[MATERIAL FOR THIS TASK]
————————

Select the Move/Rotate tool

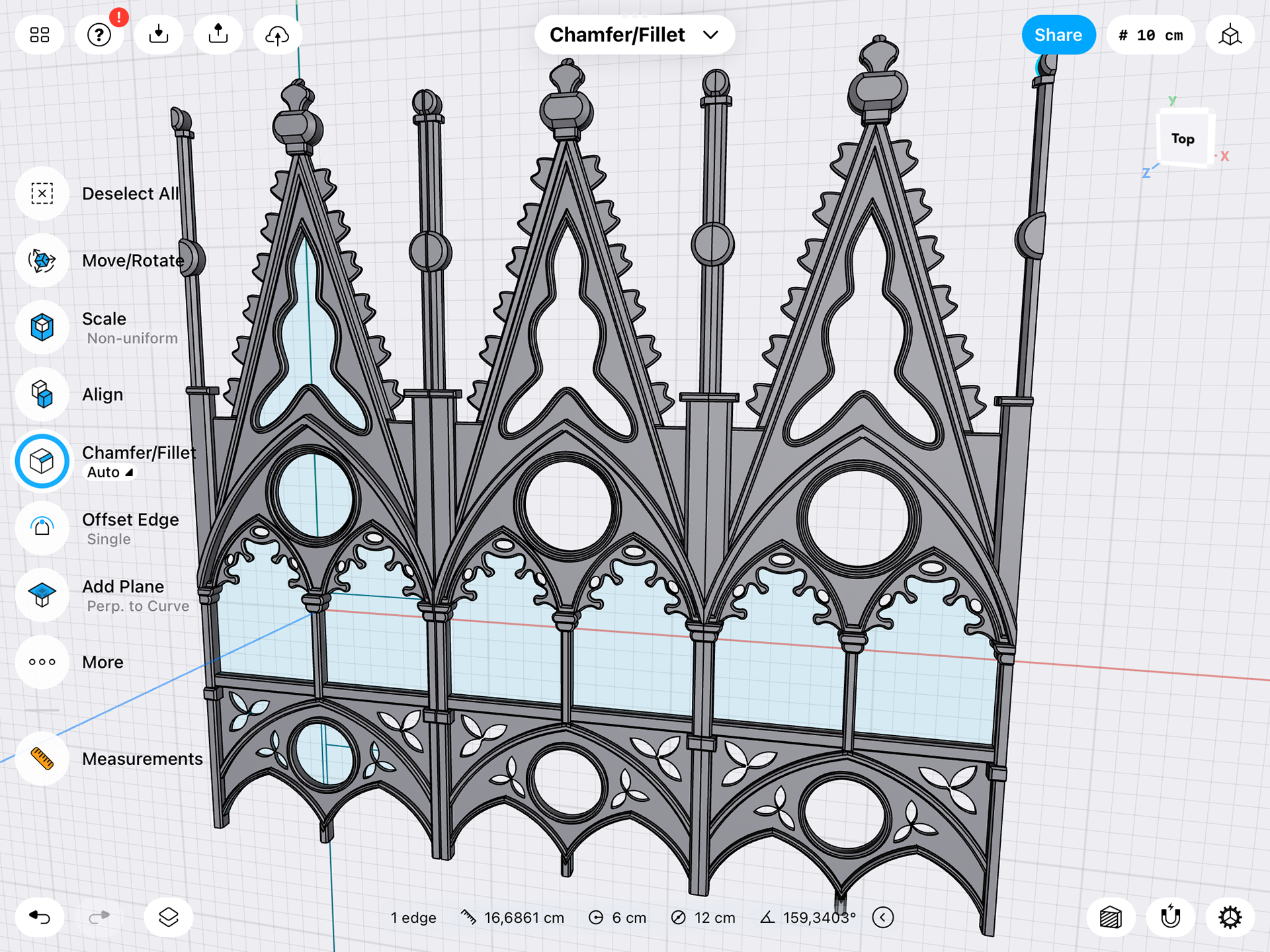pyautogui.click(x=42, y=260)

————————

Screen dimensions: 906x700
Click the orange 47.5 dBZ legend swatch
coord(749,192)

————————

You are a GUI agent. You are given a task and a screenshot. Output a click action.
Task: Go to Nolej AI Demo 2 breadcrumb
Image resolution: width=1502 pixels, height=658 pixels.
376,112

————————

[TASK GOAL]
Rewrite the listing as a CSV with two columns, instruction and click, starting at the line that contains "Screen dimensions: 906x700" and stopping after the line that contains "coord(749,192)". Give one row per request, put each field in double quotes, and replace any line breaks inside a field with spaces.

[SOLUTION TO THE EXERCISE]
instruction,click
"Screen dimensions: 906x700 Click the orange 47.5 dBZ legend swatch","coord(749,192)"